As technology expands across the globe, the internet is steadily globalizing as well. According to the international telecommunications union (ITU), more than 3 billion people use the internet today — and increasingly so in their own native languages. This change was partly brought on by the introduction of international domain names (IDN) back in 2003.
What Is An Internationalized Domain Name (IDN)?
Until 2003, domains were only allowed to consist of letters from the Latin alphabet, the numbers 0-9, and hyphens. These limited options can be further explained by taking a deeper look at the domain name system (DNS). That service, which is responsible for translating URLs into IP addresses, operates on a naming scheme which is based on the American Standard Code for Information Interchange (ASCII). It’s a system that is mostly built on English-language keyboards and isn’t very representative for an international project like the internet.
In order to compensate for this drawback, a new system called the Internationalizing Domain Names in Application (IDNA) was created. The goal of this mechanism is to define a standardized translation from Unicode into ASCII, making it possible to display characters of every known alphabet within domain names. IDNA is considered to be one of the biggest revolutions in the history of the internet. The system is helpful for individuals using Asian, African, or Arabic character systems. Theoretically, every Unicode text can be used in an internationalized domain name. However, domain registries are also able to individually decide which special characters can be used for registration. Selection tends to vary, as domain registries are able to individually determine which special characters can be used for registration. This means that symbols differ depending on which top-level domain (e.g. .com, .mx, .ca, etc.) is used.
How Does IDNA Work?
Much of the web’s infrastructure is only supported by the ASCII character set. In order to make sure these internationalized domain names can actually be processed, each IDN that’s available in Unicode can also be translated into an ACE string, which is based on ASCII. Website URLs featuring characters with accents or umlauts are displayed, but the server continues to process the addresses as ASCII compatible. These processes are specified as IDNA2003 and IDNA2008. Translating from Unicode to ASCII occurs client-side and is based on a standardized coding process called Punycode.
Punycode – The RFC 3492 standardized Punycode was developed for clearly displaying Unicode character strings without loss of quality to ASCII symbols. All non-ASCII characters are removed from the domain name, coded, and separated with a hyphen.This code sequence contains information about the Unicode symbol in question as well as its position in the domain name. Additionally, each ACE string created in this way is mounted with the prefix xn at the beginning which clarifies to the user that the character sequence is IDN coded according to IDNA and Puny coding standards. Let’s look at a quick example:
IDN Form: müllers-café.com
ACE String: xn--mllers-caf-k7a2t.com
The prefix xn, which labels the domain as an ACE string is followed by the part of domain name that’s been removed of all non-ASCII characters, mllers-caf. The coded special characters k7a2t were then tagged on to the end of the domain and separated by a hyphen.

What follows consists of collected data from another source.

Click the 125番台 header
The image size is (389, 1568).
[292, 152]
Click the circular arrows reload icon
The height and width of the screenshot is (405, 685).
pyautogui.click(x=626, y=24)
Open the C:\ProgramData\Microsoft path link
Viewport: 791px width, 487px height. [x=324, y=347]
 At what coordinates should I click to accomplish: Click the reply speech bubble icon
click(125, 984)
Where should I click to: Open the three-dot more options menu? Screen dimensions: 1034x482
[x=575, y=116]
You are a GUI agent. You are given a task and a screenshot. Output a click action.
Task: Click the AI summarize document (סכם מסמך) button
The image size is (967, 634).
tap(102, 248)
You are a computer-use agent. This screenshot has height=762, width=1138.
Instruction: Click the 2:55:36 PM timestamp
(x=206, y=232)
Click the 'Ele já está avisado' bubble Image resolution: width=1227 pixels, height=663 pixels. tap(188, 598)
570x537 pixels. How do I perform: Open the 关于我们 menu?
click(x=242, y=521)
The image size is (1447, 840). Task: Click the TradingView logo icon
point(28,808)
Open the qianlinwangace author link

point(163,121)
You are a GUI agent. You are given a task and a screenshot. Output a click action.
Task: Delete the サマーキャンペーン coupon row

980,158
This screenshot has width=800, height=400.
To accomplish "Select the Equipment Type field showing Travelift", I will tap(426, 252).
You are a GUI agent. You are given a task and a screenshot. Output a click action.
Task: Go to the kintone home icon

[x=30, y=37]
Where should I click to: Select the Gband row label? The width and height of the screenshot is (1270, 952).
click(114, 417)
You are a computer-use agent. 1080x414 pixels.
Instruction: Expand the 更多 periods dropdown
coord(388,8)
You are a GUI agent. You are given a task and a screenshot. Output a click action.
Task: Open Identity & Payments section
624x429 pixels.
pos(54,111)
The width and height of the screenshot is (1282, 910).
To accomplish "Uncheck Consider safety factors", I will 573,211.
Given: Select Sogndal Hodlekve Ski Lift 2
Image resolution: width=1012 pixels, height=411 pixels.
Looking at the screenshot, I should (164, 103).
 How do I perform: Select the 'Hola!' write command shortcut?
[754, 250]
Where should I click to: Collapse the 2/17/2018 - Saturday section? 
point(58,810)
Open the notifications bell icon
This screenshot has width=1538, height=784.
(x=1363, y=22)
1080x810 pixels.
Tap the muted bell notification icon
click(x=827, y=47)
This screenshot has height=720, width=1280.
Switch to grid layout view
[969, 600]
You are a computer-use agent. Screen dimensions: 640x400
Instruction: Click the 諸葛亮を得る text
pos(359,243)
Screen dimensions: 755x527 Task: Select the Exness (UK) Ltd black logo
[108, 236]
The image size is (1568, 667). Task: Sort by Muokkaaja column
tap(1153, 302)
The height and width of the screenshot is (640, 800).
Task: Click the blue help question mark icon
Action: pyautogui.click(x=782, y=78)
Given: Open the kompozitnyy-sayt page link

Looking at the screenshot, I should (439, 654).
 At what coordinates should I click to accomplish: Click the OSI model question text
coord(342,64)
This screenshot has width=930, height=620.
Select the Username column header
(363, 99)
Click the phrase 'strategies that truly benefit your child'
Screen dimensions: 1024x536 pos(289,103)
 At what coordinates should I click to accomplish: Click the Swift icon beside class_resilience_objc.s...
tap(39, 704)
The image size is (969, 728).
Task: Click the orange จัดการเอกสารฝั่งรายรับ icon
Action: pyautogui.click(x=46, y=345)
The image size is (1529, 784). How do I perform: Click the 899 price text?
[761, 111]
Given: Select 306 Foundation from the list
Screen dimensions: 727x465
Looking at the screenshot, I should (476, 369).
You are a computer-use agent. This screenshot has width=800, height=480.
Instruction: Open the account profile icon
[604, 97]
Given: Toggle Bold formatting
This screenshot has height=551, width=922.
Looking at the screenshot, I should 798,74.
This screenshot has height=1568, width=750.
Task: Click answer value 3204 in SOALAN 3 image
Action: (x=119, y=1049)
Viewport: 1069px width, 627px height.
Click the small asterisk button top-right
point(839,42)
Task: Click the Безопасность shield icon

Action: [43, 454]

Versign’s IDN conversion makes it easy to translate from ACE into IDN or vice versa.
Differences Between IDNA2003 and IDNA2008
For the original procedure (back in 2003), internationalized domains were normalized prior to Punycode encoding using the nameprep method. This method changed capital letters into lowercase letters, removed control characters, and transferred equivalent characters into a unified form. Nameprep was removed from this process with the introduction of IDNA2008. Now, IDNA does not specify any normalization. Instead, it recommends a specific algorithm that converts capital letters into lowercase ones.